Lewiston High School’s drama club, Centre Stage Ensemble (CSE), is presenting three one act plays for everyone’s enjoyment at the Lewiston Middle School auditorium on Central Avenue on November 30th, December 1st, and 2nd. The three shows are Way, Way Down East, The Face is Familiar, and Stage Bore. Show time for these comical shows is 7:30 PM. Tickets are $8 for adults and $5 for Students/Seniors.

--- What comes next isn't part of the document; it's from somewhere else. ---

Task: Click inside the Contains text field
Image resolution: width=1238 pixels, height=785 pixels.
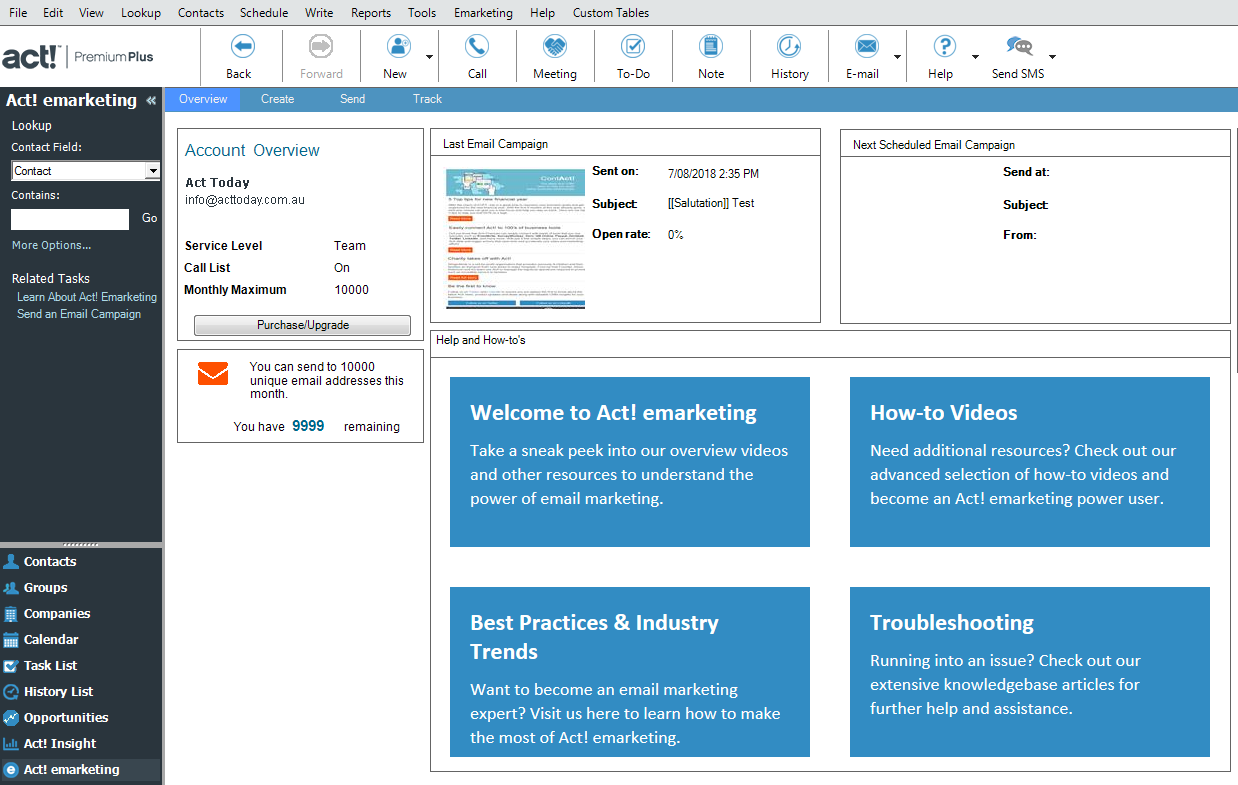Action: [x=70, y=219]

Way, Way Down East, a melodrama, is a classic hero and villain story told by Narrator (Rebecca Spilecki). The Ludlow family and their farmhand Henrietta (Ma’ame Bonsu) need to come up with a mortgage payment in order to not lose the farm. The villainous Tedious J. Impossible (Ernest Brown) wants to take the Ludlow’s Farm and sell it for a profit. The family is waiting to hear news from Bertram J. Moneybags (Renald Lefebvre), a wealthy railroad owner, on whether he can use the invention of Ronald Fitzwilliam (Chris Hodgkin), Lily Ludlow’s (Anna Smedley), the beautiful heroine, handsome hero and beau. Meanwhile, Lily, the daughter of Ezekiel (Brian McKewon) and Hepzibah Ludlow (Rachel Spilecki), is captured for overhearing Impossible’s plan as he tells them to his sidekick, William P. McNasty (Matt Reed). Does Lily escape?

The second of three one acts is The Face is Familiar. This classical farce is set in and 1895 prep school. Joel Baxter (Ernest Brown) and his friend Harold Robins (Matt Reed) cannot have dates with Celia (Michele Fortier) and Marie (Amanda Martin) unless they have a chaperone. Joel’s Cousin Clarice (Elsje Schipper) suddenly cannot come, leaving Joel minus one chaperone on the day he wants to propose to Celia. He convinces his roommate Wally Pearson (Renald Lefebvre), who is dressed up as a woman for a costume party, to act as his cousin and chaperone for the afternoon. But what happens when their Dean Bigelow (Brian McKewon) starts to woo “Cousin Clarice”?

Lastly is Stage Bore. Stage Bore presents the archetype theater story of a young actress, Sally Thespis (Rachel Spilecki), and her friend Millie Mildew (Ruth Choate), who are trying to make it into the business. In the actors’ boarding house they live in, kooky characters bring a definitive theater dynamic with Hunter Havahart (Renald Lefebvre), a washed-up ham actor, and Mrs. Hammer (Jessica Fortin), the boarding house owner who tried to make it in the show biz but her sweet tooth kept her in the chorus line. How will Sally Thespis get the role of “understudy” for Katherine LeGrand (Ashley McWhorter), the veteran Broadway diva, if she does not hire any pretty ones? If she gets the job, how will she get on stage since Zenobia (Tchotcho Teko), LeGrand’s maid, says that LeGrand has barely ever missed a performance? Will Bill Borden (Chris Hodgkin), the stage manager who set the job for Sally, get pushed out of her spotlight and her heart?

You will just have to come to see how these plays turn out. Not only have the actors put in many hours of their time but so has the production staff. Richard Martin returns again as director, set designer, and light designer. Rachel Spilecki produces all three with stage manager Shawn McKewon, assistant stage manager Carter Handy, costume designer Doreen Traynor, props master Susan Iadevaia-Jalbert, publicist Kelin Sevit, and hair designer Cheryl Morin. Hope you enjoy the show!